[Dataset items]
• • • • •

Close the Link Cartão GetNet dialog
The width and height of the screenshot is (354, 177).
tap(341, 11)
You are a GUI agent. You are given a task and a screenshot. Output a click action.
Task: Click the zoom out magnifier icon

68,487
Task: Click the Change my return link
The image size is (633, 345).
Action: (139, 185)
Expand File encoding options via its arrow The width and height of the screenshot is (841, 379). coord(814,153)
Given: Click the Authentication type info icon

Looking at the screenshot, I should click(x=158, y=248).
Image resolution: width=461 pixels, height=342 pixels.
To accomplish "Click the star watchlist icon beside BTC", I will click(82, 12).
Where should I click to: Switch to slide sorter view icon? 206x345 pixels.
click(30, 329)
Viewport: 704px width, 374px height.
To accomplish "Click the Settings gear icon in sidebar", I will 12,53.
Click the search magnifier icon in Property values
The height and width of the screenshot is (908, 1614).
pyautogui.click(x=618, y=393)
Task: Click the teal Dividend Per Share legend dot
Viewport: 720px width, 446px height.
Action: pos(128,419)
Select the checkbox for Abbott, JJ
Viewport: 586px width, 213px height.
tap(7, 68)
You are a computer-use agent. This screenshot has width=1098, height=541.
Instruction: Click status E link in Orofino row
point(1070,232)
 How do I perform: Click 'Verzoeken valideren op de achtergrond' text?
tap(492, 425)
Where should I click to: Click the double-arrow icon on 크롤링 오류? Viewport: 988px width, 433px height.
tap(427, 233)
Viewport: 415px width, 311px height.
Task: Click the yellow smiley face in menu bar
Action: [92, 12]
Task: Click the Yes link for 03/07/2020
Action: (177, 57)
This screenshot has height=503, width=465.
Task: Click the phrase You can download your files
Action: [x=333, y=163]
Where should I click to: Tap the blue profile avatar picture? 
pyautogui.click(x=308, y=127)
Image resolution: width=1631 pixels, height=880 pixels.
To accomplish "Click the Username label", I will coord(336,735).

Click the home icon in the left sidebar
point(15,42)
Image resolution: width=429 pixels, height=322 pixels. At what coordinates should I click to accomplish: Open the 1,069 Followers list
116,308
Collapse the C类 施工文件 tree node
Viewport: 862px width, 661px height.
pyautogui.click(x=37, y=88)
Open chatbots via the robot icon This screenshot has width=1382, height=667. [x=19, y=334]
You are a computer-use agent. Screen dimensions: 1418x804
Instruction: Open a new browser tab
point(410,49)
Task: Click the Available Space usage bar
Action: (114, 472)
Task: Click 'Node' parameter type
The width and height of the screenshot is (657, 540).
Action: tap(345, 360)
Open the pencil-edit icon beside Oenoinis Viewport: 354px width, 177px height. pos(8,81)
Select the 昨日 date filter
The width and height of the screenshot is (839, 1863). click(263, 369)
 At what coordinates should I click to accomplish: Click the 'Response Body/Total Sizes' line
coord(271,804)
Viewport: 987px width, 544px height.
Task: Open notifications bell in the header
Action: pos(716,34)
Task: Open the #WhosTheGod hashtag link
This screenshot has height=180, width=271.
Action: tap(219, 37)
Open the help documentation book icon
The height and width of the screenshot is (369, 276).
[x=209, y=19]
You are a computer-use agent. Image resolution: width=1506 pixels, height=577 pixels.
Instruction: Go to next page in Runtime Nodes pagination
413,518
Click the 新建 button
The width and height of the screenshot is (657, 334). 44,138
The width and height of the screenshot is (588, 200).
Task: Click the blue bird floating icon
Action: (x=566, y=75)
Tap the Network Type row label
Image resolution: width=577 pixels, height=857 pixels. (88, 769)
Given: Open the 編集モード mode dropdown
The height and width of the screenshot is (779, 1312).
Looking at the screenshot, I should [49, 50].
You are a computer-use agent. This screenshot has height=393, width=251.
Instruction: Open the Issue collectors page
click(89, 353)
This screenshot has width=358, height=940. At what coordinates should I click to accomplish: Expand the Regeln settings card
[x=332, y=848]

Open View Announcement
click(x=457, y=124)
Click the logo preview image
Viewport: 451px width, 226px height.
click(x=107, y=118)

• • • • •

- **Task prompt**: Replace "Where should I click to" with "Where do I click to" throughout the rows above. Write out all the rows again with everything else unchanged.

- **Answer to this task**:
Close the Link Cartão GetNet dialog
The width and height of the screenshot is (354, 177).
tap(341, 11)
You are a GUI agent. You are given a task and a screenshot. Output a click action.
Task: Click the zoom out magnifier icon

68,487
Task: Click the Change my return link
The image size is (633, 345).
Action: (139, 185)
Expand File encoding options via its arrow The width and height of the screenshot is (841, 379). coord(814,153)
Given: Click the Authentication type info icon

Looking at the screenshot, I should click(x=158, y=248).
Image resolution: width=461 pixels, height=342 pixels.
To accomplish "Click the star watchlist icon beside BTC", I will click(82, 12).
Where do I click to: Switch to slide sorter view icon? 206x345 pixels.
click(30, 329)
Viewport: 704px width, 374px height.
To accomplish "Click the Settings gear icon in sidebar", I will 12,53.
Click the search magnifier icon in Property values
The height and width of the screenshot is (908, 1614).
pyautogui.click(x=618, y=393)
Task: Click the teal Dividend Per Share legend dot
Viewport: 720px width, 446px height.
Action: pos(128,419)
Select the checkbox for Abbott, JJ
Viewport: 586px width, 213px height.
tap(7, 68)
You are a computer-use agent. This screenshot has width=1098, height=541.
Instruction: Click status E link in Orofino row
point(1070,232)
 How do I perform: Click 'Verzoeken valideren op de achtergrond' text?
tap(492, 425)
Where do I click to: Click the double-arrow icon on 크롤링 오류? Viewport: 988px width, 433px height.
tap(427, 233)
Viewport: 415px width, 311px height.
Task: Click the yellow smiley face in menu bar
Action: [92, 12]
Task: Click the Yes link for 03/07/2020
Action: (177, 57)
This screenshot has height=503, width=465.
Task: Click the phrase You can download your files
Action: [x=333, y=163]
Where do I click to: Tap the blue profile avatar picture? 
pyautogui.click(x=308, y=127)
Image resolution: width=1631 pixels, height=880 pixels.
To accomplish "Click the Username label", I will coord(336,735).

Click the home icon in the left sidebar
point(15,42)
Image resolution: width=429 pixels, height=322 pixels. At what coordinates should I click to accomplish: Open the 1,069 Followers list
116,308
Collapse the C类 施工文件 tree node
Viewport: 862px width, 661px height.
pyautogui.click(x=37, y=88)
Open chatbots via the robot icon This screenshot has width=1382, height=667. [x=19, y=334]
You are a computer-use agent. Screen dimensions: 1418x804
Instruction: Open a new browser tab
point(410,49)
Task: Click the Available Space usage bar
Action: (114, 472)
Task: Click 'Node' parameter type
The width and height of the screenshot is (657, 540).
Action: tap(345, 360)
Open the pencil-edit icon beside Oenoinis Viewport: 354px width, 177px height. pos(8,81)
Select the 昨日 date filter
The width and height of the screenshot is (839, 1863). click(263, 369)
 At what coordinates should I click to accomplish: Click the 'Response Body/Total Sizes' line
coord(271,804)
Viewport: 987px width, 544px height.
Task: Open notifications bell in the header
Action: pos(716,34)
Task: Open the #WhosTheGod hashtag link
This screenshot has height=180, width=271.
Action: tap(219, 37)
Open the help documentation book icon
The height and width of the screenshot is (369, 276).
[x=209, y=19]
You are a computer-use agent. Image resolution: width=1506 pixels, height=577 pixels.
Instruction: Go to next page in Runtime Nodes pagination
413,518
Click the 新建 button
The width and height of the screenshot is (657, 334). 44,138
The width and height of the screenshot is (588, 200).
Task: Click the blue bird floating icon
Action: (x=566, y=75)
Tap the Network Type row label
Image resolution: width=577 pixels, height=857 pixels. (88, 769)
Given: Open the 編集モード mode dropdown
The height and width of the screenshot is (779, 1312).
Looking at the screenshot, I should [49, 50].
You are a computer-use agent. This screenshot has height=393, width=251.
Instruction: Open the Issue collectors page
click(89, 353)
This screenshot has width=358, height=940. At what coordinates should I click to accomplish: Expand the Regeln settings card
[x=332, y=848]

Open View Announcement
click(x=457, y=124)
Click the logo preview image
Viewport: 451px width, 226px height.
click(x=107, y=118)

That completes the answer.